Roslyn turned to face him, and her eyes were bright with tears being held back by sheer force of will.

She looked wrung out, running on nothing except the stubborn core of a spirit that refused to stop until the job was done.

She had just stood between him and her own family, between him and the prima of what might now be the most powerful witch clan in the Southwest, and she hadn’t moved.

“Well,” she said, and the word probably sounded a bit less steady than she would have preferred. “That went about as well as could be expected.”

He wanted to say that what she had done — not just now, with her family, but all of it, from the first night when she’d chosen to heal him instead of letting him die — was the most extraordinary thing he had witnessed in a life that had included some fairly remarkable events.

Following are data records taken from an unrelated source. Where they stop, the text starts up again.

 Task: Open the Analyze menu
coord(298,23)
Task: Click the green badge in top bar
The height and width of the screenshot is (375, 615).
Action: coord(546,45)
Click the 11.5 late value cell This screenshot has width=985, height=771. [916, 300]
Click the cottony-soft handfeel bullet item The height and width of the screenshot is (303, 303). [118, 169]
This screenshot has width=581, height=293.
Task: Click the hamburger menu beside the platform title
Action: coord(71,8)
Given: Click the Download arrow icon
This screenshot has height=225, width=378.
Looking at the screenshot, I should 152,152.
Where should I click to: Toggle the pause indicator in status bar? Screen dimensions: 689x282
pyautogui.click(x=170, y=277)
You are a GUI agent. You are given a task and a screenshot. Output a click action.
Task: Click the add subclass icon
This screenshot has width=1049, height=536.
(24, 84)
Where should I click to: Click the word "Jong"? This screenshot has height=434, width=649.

Her courage made him ashamed of his own considerable history of self-interest, and her steadiness made the years of solitude he’d endured seem not like the principled choice he’d always claimed it was, but like the waste they had actually been.

All he said, though, was, “Thank you.”

She looked at him for a moment, then moved across the room and sat down on the floor next to his chair in the same spot she’d occupied through the long night. Then she leaned her head back against his knee.

“You’re welcome,” she said. “Now shut up and let me rest before your former family tries to kill us again.”

He placed his hand on her hair, and she closed her eyes. Beyond the study walls, he could hear the McAllisters moving through his house — assessing his wards, checking his defenses, occupying his territory with a certain efficient purposefulness that felt like relief rather than intrusion.

His house was no longer his alone, and his wards were no longer sufficient.

Everything he was and owned had been breached more thoroughly than the Van Horns had ever managed, and the force that had accomplished this wasn’t fire or lightning or sleep magic but something far more difficult to defend against.

No, they were people who cared about the woman sitting at his feet, people who had come here because she’d called. They represented everything he’d spent seventeen years convincing himself he didn’t need.

Malachi closed his eyes and let them stay.